Archivio per 22 ottobre 2011

Attila: Tre arie per Foresto

In generale i tenori non amano molto il personaggio di Foresto nell’Attila: per quanto destinatario di una delle più travolgenti scene patriottiche contenute in un’opera del primo Verdi (“Ella in poter del barbaro… Cara patria già madre e reina”) il ruolo è decisamente subordinato al carisma del basso protagonista e del baritono, impiegato nell’ambiguo ma affascinante ruolo di Ezio. Chissà se anche questa “non centralità” del personaggio all’interno degli equilibri musicali dell’opera influì nella storia interpretativa del lavoro durante il XIX secolo: la presenza di ben due romanze alternative composte da Verdi in sostituzione di quella originariamente prevista per Foresto in apertura del III Atto (“Che non avrebbe il misero”) potrebbe suffragare l’ipotesi che il ruolo non solleticasse sufficientemente l’estro e l’ego dei “primi tenori” ottocenteschi, che richiesero (e ottennero) arie composte a loro beneficio per esaltare al meglio le caratteristiche vocali ed espressive di ogni interprete.

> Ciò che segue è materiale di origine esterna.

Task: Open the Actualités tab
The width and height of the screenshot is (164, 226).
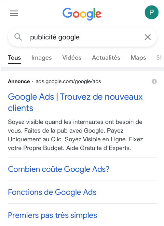Action: 106,58
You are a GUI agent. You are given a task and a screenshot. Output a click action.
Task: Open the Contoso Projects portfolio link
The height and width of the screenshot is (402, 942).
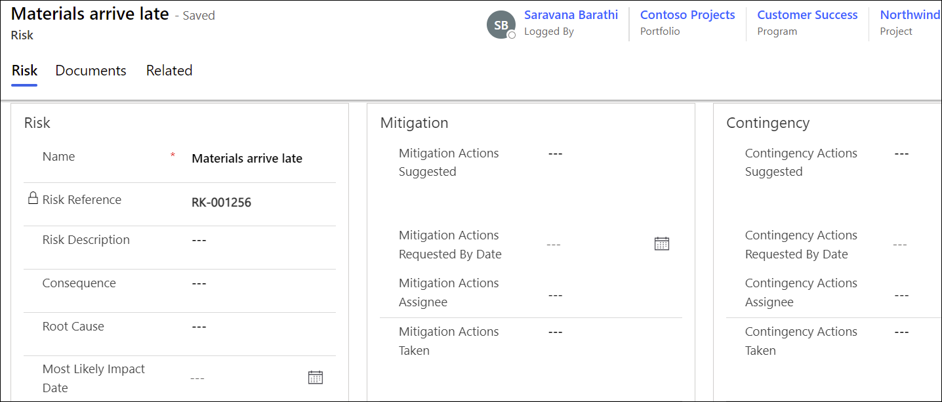pos(687,15)
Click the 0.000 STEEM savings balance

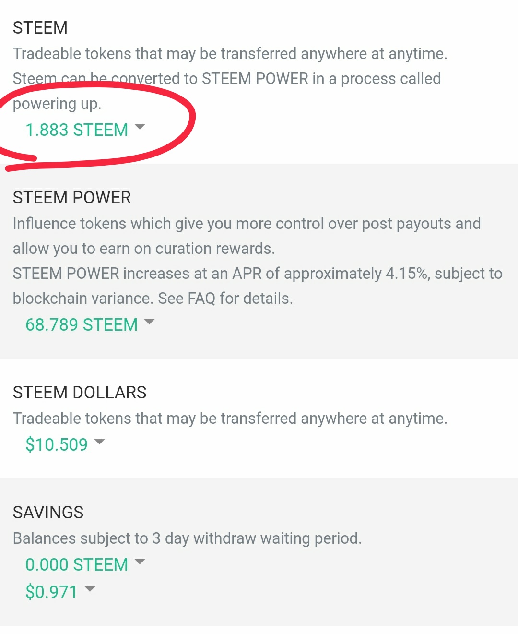tap(77, 565)
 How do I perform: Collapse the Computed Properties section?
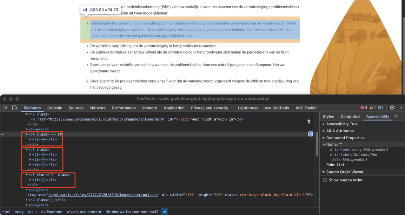coord(324,138)
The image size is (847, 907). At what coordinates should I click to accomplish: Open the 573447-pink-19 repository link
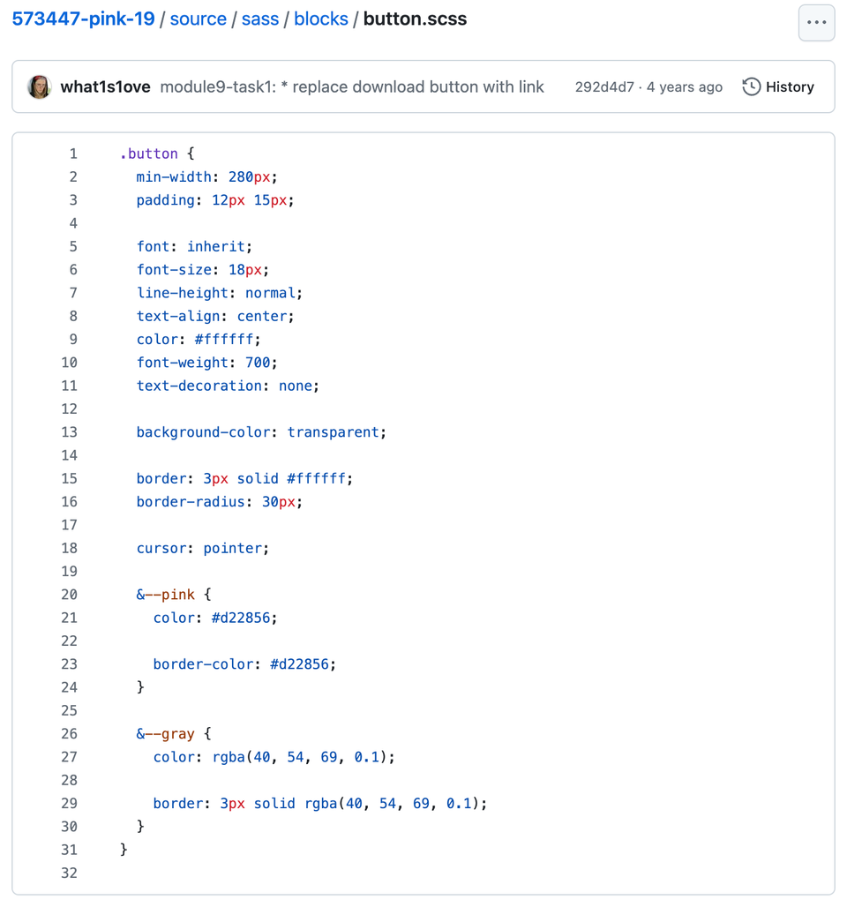[x=83, y=19]
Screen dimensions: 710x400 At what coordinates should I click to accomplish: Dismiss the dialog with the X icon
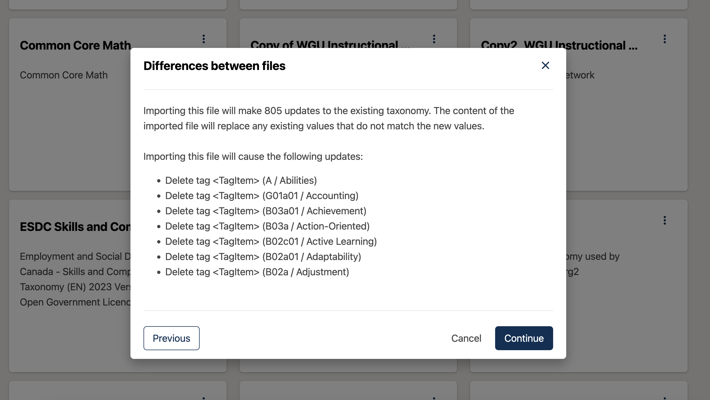click(545, 66)
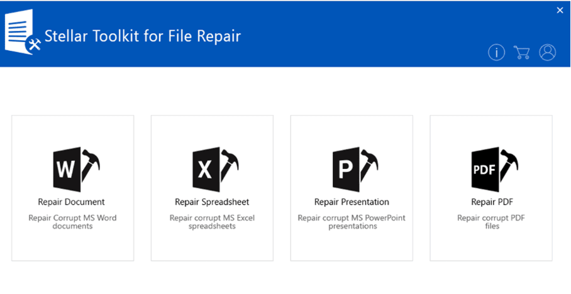This screenshot has height=294, width=571.
Task: Open the information (i) icon
Action: (x=496, y=52)
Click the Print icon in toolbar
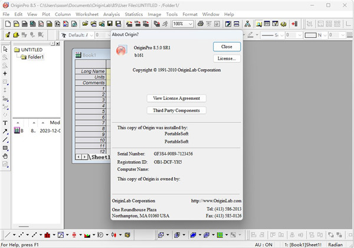This screenshot has height=248, width=354. (201, 24)
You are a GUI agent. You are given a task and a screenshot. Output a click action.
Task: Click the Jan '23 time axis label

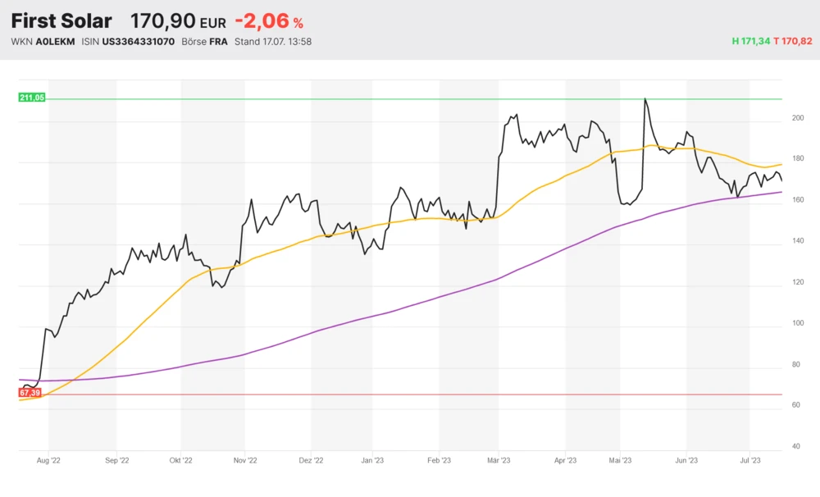(x=372, y=461)
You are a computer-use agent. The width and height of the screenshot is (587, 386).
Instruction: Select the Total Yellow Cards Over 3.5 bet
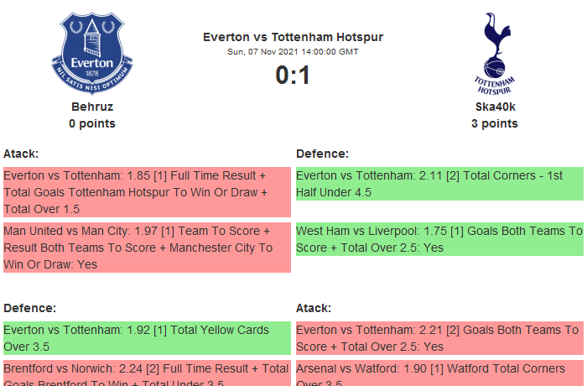point(146,338)
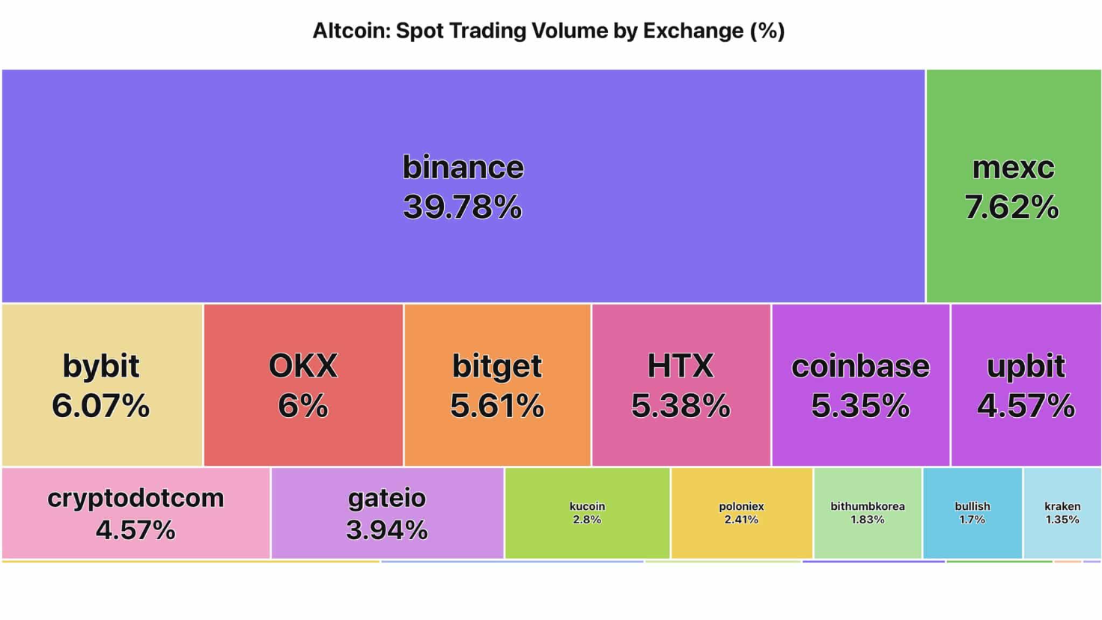Select the upbit 4.57% block
This screenshot has width=1102, height=620.
tap(1026, 385)
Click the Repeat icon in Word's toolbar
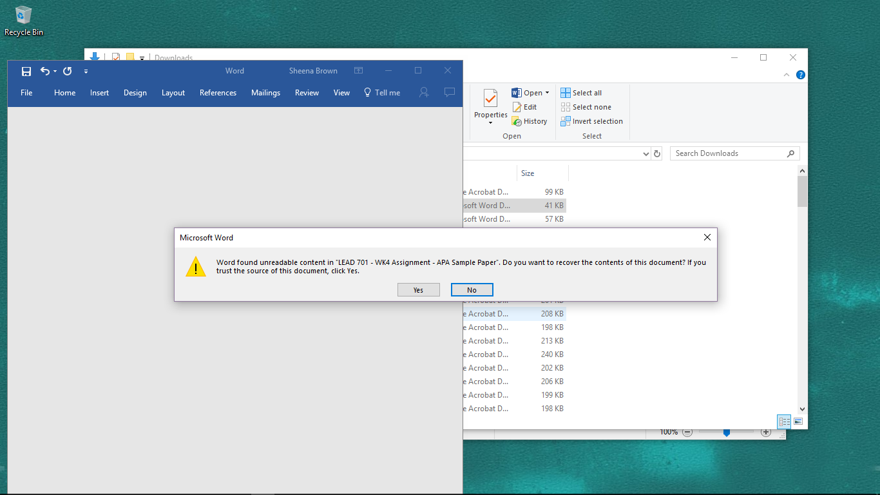This screenshot has height=495, width=880. 67,72
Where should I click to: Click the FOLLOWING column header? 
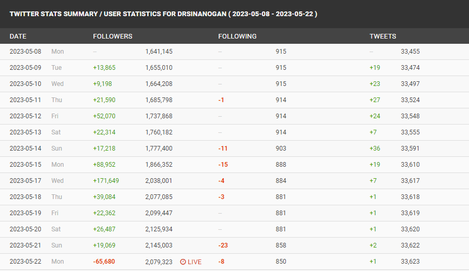tap(237, 36)
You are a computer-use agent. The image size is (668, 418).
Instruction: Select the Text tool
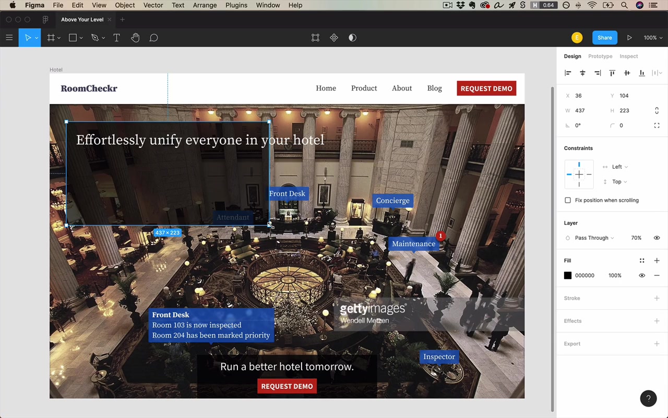(x=116, y=38)
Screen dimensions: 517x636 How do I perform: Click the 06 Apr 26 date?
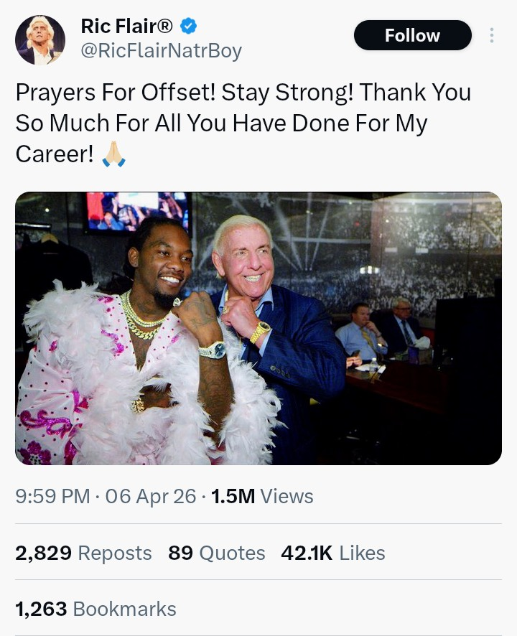coord(150,496)
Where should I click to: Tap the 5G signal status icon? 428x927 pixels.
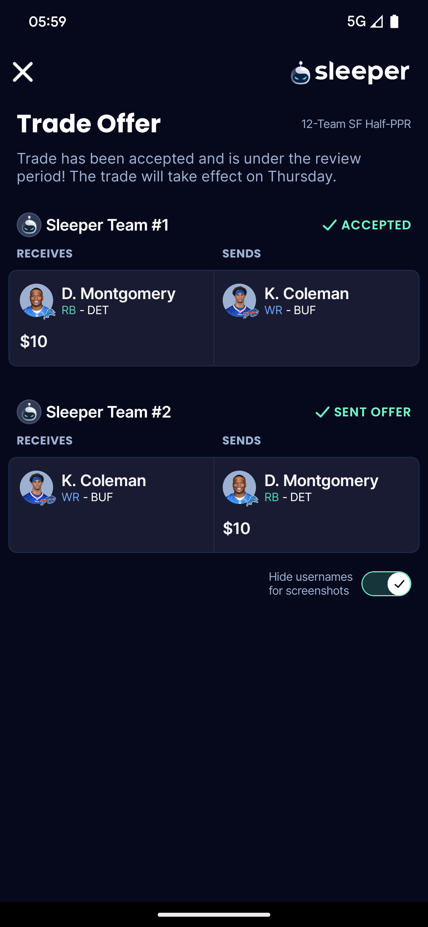click(x=365, y=21)
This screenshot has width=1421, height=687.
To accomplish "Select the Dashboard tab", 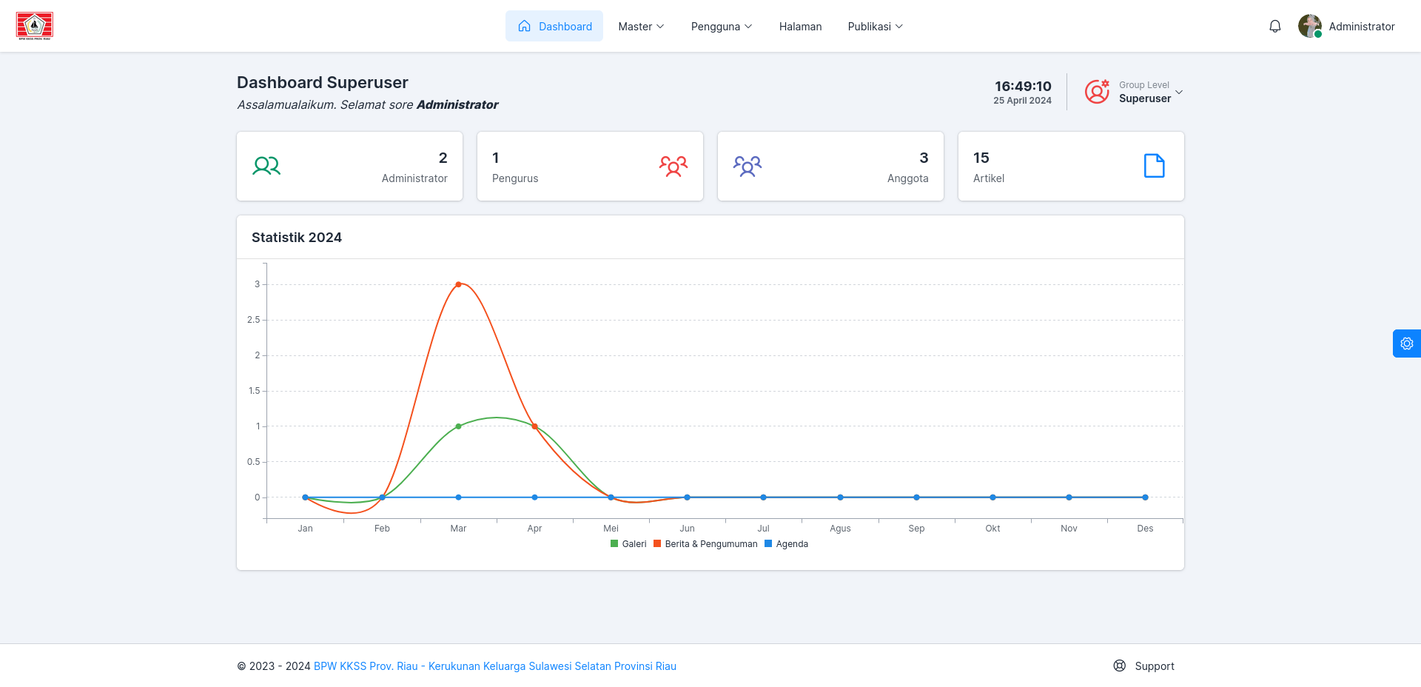I will click(x=554, y=26).
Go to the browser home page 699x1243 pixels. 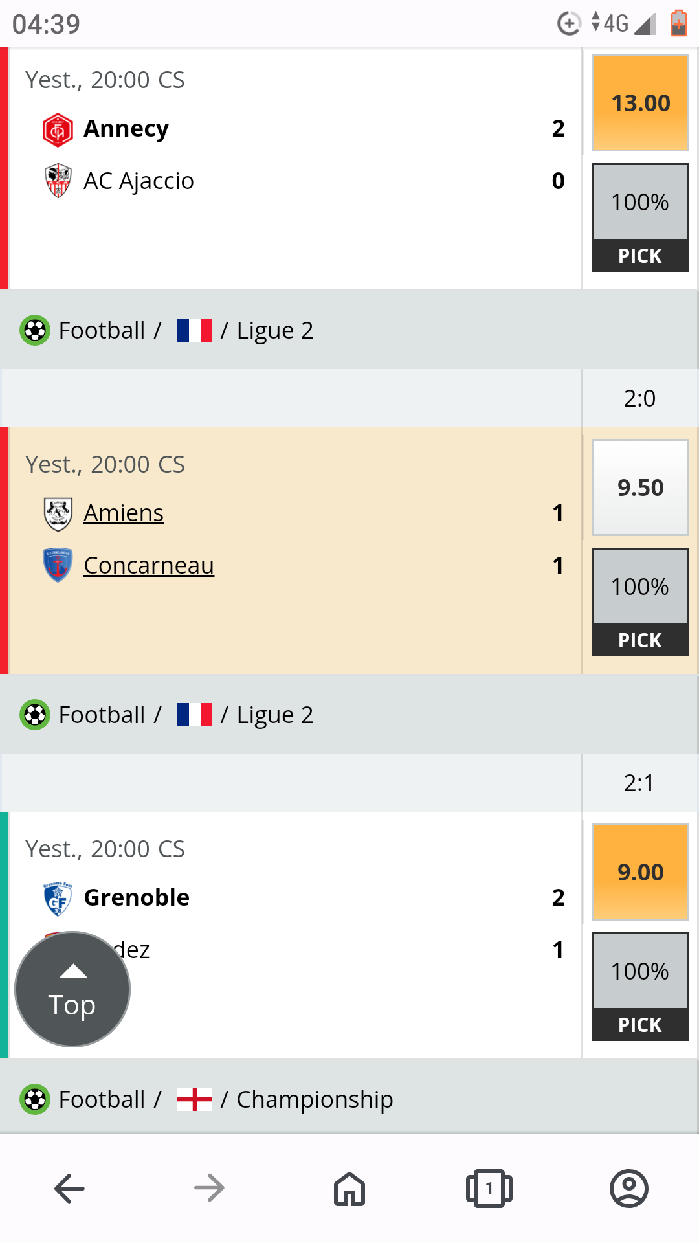click(x=350, y=1189)
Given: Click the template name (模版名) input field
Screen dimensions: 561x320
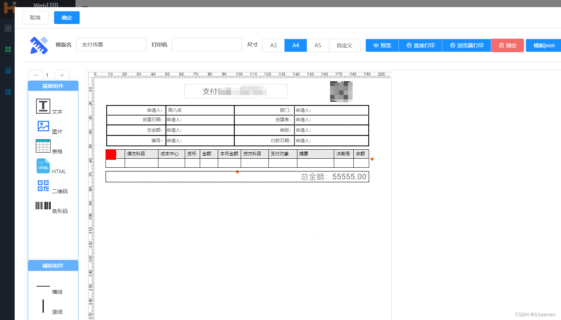Looking at the screenshot, I should tap(111, 45).
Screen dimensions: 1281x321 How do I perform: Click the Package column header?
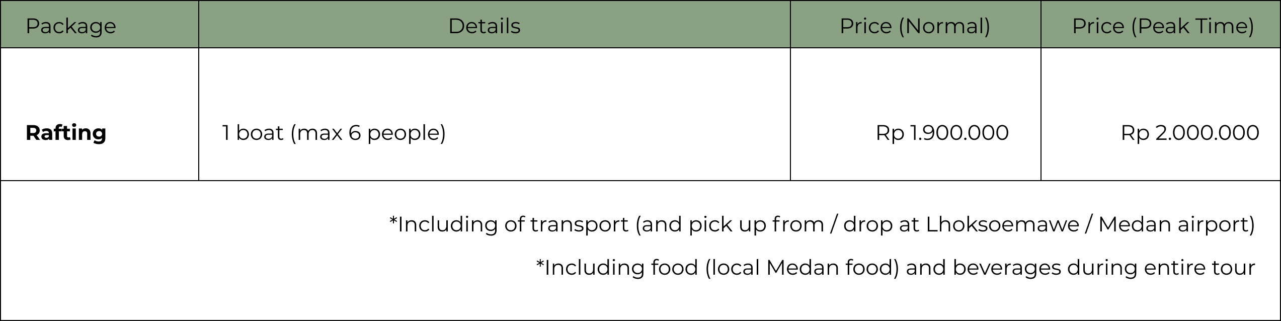(70, 26)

All’interno di una medesima situazione espressiva (Foresto, credendosi tradito e abbandonato da Odabella che gli ha impedito di uccidere Attila, piange la sua sventura e chiama traditrice la donna prima tanto amata) un interprete odierno può scegliere – almeno in linea teorica – quale delle tre romanze possa esplicare al meglio le proprie qualità e inserirla nel corpo dell’opera. È significativo, en passant, notare che invece la grande e spettacolare scena patriottica con cui si chiude il Prologo venne, ovviamente, accettata quasi sempre senza riserve.